# Mock AIME 2 Pre 2005 Problems/Problem 11

$\alpha$, $\beta$, and $\gamma$ are the roots of $x(x-200)(4x+1) = 1$. Let $$\omega = \tan^{-1}(\alpha) + \tan^{-1}(\beta) + \tan^{-1} (\gamma).$$ The value of $\tan(\omega)$ can be written as $\tfrac{m}{n}$ where $m$ and $n$ are relatively prime positive integers.
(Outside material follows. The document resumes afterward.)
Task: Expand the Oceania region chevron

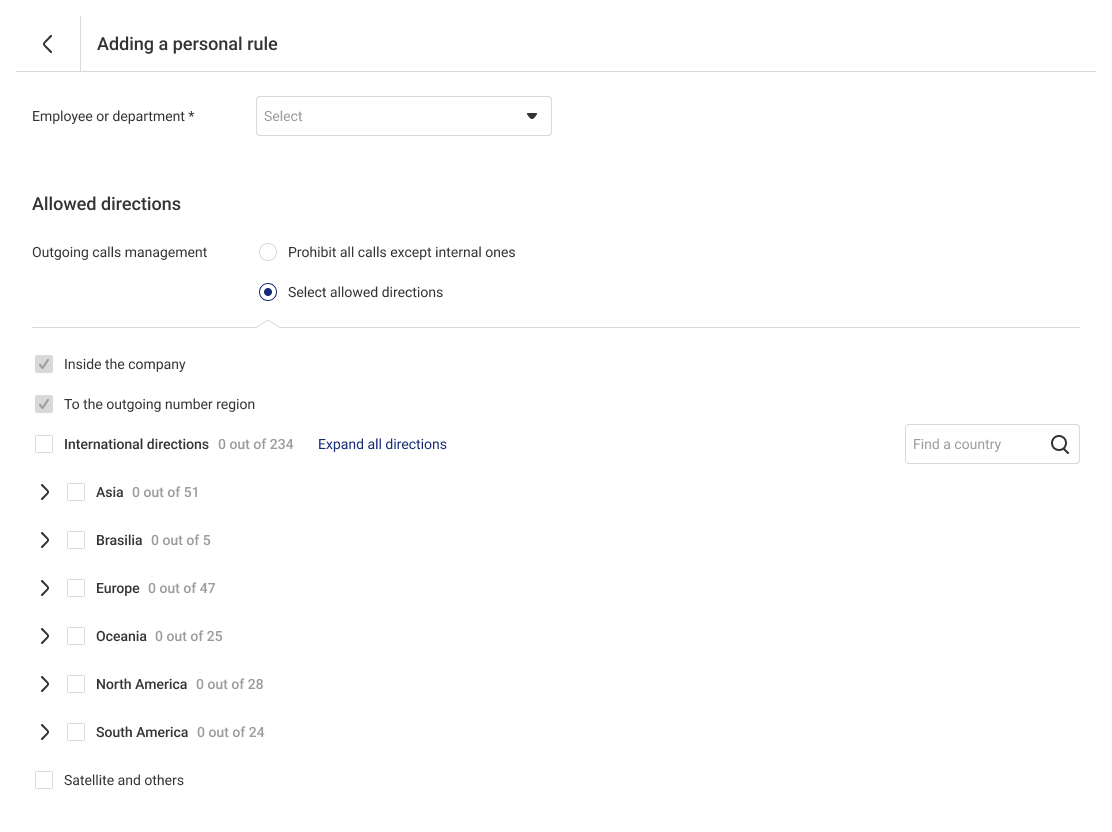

Determine the value of $m+n$.

## Solution

We know that $\alpha, \beta, \gamma$ are the roots of $x(x-200)(x+1/4)-1/4 = x^3 - \frac{799}{4}x^2 - 50x - \frac{1}{4}$. By Vieta's formulas, we have:

$\alpha + \beta + \gamma = \frac{799}{4}$

$\alpha\beta + \beta\gamma + \gamma\alpha = -50$

$\alpha\beta\gamma = \frac{1}{4}$

Now, by tangent addition formulas, we have $\tan(\omega) = \frac{\alpha + \beta + \gamma - \alpha\beta\gamma}{1 - \alpha\beta - \beta\gamma - \gamma\alpha}$. Substituting Vieta's formulas, we obtain $\tan(\omega) = \frac{\frac{799}{4} - \frac{1}{4}}{1 - (-50)} = \frac{\frac{798}{4}}{51} = \frac{133}{34}$. Therefore, our answer is $133 + 34 = \boxed{167}$ and we are done.